Wanted insights on RAG from PDF

Hello Everyone,

I am currently trying to implement a RAG by myself basis the course of RAG in coursera. In the course, they skip part of actually vectorizing the document(s) and that is where I am currently in. I am not planning to use langgraph and want to do it using weaviate API directly. Anyone who has done this? What should I do? I have a PDF file and I am planning to use text-embedding-3-small for encoding.

Also, why in the course do they need to run flask app to do the same?

Thanks in advance.

Hi! Thanks for your message. We have an Introduction to the Weaviate API, which shows a general example of how to vectorize documents

Weaviate integrates with OpenAI, so you can use these models directly.

Unfortunately, due to limitations in the Coursera environment, we used a small Flask app to run a local model for document vectorization to demonstrate the whole process.
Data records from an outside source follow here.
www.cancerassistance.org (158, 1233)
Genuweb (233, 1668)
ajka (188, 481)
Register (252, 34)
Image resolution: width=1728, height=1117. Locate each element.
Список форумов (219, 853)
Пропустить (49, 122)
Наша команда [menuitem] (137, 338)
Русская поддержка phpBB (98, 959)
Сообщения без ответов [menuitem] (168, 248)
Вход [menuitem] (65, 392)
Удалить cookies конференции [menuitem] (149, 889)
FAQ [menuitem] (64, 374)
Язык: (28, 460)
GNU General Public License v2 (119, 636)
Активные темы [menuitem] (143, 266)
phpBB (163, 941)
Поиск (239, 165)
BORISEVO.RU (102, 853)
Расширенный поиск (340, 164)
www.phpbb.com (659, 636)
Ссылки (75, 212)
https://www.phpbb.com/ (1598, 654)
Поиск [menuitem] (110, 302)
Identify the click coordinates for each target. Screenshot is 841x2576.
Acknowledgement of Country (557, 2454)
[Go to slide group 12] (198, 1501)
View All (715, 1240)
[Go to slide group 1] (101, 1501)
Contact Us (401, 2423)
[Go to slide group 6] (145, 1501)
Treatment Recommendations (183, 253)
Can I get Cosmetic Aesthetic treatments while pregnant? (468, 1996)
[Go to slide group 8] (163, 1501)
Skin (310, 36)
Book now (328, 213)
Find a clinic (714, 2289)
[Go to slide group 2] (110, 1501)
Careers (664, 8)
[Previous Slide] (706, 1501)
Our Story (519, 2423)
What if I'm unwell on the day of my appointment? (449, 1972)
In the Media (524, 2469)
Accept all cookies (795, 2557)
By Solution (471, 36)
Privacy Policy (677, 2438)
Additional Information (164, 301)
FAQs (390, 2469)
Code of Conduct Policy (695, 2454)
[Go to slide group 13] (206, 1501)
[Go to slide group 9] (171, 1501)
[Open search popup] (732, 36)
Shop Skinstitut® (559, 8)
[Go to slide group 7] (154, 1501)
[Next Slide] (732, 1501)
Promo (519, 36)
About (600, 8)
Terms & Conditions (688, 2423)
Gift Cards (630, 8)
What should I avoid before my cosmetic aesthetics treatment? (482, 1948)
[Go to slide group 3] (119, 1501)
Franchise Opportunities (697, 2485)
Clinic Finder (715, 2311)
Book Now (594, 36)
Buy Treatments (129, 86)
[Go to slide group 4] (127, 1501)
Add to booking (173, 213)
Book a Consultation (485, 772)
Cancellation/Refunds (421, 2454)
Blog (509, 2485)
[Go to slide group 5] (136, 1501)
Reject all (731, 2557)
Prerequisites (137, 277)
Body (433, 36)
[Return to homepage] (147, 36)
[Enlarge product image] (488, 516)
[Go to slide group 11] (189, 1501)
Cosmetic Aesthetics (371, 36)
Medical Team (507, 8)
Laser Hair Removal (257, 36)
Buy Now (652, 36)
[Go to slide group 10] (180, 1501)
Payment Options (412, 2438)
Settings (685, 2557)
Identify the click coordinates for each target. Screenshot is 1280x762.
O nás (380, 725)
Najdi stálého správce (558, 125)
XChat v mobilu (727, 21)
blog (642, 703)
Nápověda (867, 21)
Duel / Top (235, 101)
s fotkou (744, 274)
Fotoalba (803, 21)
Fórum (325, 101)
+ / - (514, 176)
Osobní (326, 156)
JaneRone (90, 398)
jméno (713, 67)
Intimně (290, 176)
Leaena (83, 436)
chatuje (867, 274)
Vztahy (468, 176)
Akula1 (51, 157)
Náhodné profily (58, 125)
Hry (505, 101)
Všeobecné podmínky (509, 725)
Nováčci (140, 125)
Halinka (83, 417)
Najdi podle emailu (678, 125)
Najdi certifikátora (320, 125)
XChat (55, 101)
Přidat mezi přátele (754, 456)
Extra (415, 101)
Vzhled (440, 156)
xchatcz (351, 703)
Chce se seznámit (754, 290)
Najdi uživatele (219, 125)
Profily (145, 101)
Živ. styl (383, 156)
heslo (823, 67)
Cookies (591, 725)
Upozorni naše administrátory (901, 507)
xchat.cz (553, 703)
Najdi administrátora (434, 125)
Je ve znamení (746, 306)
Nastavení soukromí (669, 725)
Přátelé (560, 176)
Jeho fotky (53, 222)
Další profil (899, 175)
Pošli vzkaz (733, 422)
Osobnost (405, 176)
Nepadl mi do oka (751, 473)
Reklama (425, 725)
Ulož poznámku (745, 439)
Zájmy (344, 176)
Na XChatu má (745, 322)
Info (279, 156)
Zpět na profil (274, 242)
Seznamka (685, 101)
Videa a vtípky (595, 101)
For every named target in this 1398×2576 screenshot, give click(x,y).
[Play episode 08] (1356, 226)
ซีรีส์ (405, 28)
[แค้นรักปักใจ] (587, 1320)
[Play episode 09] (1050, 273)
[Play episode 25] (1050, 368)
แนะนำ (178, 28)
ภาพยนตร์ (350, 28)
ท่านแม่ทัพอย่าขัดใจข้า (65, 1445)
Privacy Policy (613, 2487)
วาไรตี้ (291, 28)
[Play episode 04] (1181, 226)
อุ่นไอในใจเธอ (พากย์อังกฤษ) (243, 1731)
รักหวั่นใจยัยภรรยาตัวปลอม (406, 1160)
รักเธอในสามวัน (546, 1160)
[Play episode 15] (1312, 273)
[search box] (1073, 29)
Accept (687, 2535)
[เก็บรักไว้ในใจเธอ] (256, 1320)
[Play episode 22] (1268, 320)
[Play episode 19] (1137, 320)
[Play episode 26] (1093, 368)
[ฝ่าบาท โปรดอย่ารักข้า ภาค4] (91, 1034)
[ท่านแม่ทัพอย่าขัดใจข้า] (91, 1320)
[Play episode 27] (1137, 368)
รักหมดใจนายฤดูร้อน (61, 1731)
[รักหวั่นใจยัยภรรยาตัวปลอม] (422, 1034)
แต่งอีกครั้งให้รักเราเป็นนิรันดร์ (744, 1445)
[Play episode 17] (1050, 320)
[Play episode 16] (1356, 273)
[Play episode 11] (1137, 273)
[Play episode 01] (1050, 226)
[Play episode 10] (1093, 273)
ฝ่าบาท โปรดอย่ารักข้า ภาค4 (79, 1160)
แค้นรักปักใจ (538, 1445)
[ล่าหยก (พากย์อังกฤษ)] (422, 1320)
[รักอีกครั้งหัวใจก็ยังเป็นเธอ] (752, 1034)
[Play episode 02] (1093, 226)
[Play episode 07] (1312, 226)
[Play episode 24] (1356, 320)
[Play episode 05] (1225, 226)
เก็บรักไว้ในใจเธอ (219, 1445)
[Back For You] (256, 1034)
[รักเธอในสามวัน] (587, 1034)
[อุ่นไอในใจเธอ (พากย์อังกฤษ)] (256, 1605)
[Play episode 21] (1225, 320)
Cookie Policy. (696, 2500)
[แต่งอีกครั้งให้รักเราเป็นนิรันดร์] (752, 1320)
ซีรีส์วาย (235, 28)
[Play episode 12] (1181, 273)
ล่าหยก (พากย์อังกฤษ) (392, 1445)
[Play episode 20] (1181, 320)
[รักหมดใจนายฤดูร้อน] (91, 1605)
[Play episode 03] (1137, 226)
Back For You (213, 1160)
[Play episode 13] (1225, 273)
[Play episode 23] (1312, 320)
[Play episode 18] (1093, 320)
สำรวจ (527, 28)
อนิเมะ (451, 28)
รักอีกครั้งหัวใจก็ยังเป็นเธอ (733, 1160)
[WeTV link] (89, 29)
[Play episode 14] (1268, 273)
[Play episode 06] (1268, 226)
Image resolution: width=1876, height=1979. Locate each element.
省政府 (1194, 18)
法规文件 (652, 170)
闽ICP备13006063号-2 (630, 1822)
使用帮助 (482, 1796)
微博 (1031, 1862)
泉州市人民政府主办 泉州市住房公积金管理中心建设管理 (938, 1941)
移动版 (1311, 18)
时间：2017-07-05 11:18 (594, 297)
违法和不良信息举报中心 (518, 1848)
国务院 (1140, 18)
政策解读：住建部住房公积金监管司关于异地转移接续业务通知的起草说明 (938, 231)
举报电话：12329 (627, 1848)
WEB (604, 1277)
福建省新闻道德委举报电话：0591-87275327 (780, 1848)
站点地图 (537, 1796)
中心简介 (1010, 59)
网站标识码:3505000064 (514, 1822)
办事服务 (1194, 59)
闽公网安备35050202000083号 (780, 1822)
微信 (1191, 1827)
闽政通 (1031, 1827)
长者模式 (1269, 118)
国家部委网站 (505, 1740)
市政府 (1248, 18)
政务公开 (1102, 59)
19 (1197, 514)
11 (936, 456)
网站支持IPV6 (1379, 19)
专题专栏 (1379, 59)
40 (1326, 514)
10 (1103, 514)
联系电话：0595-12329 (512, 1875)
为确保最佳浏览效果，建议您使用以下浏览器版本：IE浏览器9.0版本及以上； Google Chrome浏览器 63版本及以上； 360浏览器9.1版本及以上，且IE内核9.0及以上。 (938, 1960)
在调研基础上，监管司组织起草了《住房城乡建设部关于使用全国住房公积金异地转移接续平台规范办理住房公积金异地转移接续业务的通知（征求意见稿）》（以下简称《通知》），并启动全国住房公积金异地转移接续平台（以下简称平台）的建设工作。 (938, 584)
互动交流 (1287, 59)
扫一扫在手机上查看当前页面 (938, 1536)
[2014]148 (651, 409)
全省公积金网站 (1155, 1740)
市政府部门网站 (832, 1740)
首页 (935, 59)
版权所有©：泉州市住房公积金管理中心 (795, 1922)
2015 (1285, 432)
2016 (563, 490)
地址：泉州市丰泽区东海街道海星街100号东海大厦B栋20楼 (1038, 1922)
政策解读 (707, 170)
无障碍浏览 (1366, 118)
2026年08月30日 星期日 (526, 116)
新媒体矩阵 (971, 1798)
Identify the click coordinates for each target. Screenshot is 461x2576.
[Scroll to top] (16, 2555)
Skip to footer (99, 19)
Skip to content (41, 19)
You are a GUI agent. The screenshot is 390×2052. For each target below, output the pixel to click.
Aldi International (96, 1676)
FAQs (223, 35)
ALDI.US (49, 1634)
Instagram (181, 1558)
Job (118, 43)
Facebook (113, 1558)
In a production environment, you’d likely use a managed provider like OpenAI instead.

Let me know if you still have questions!

Cheers,
Lucas

Hello thanks for your reply. I tried to replicate the project in my windows system and had realized that I have to use docker for running the weavite service and embed only works for Linux and mac. Am I right to understand that we use docker as an intermediate alone to both create and maintain db even in production? Also, how standard practice is it to want to use docker in rag applications?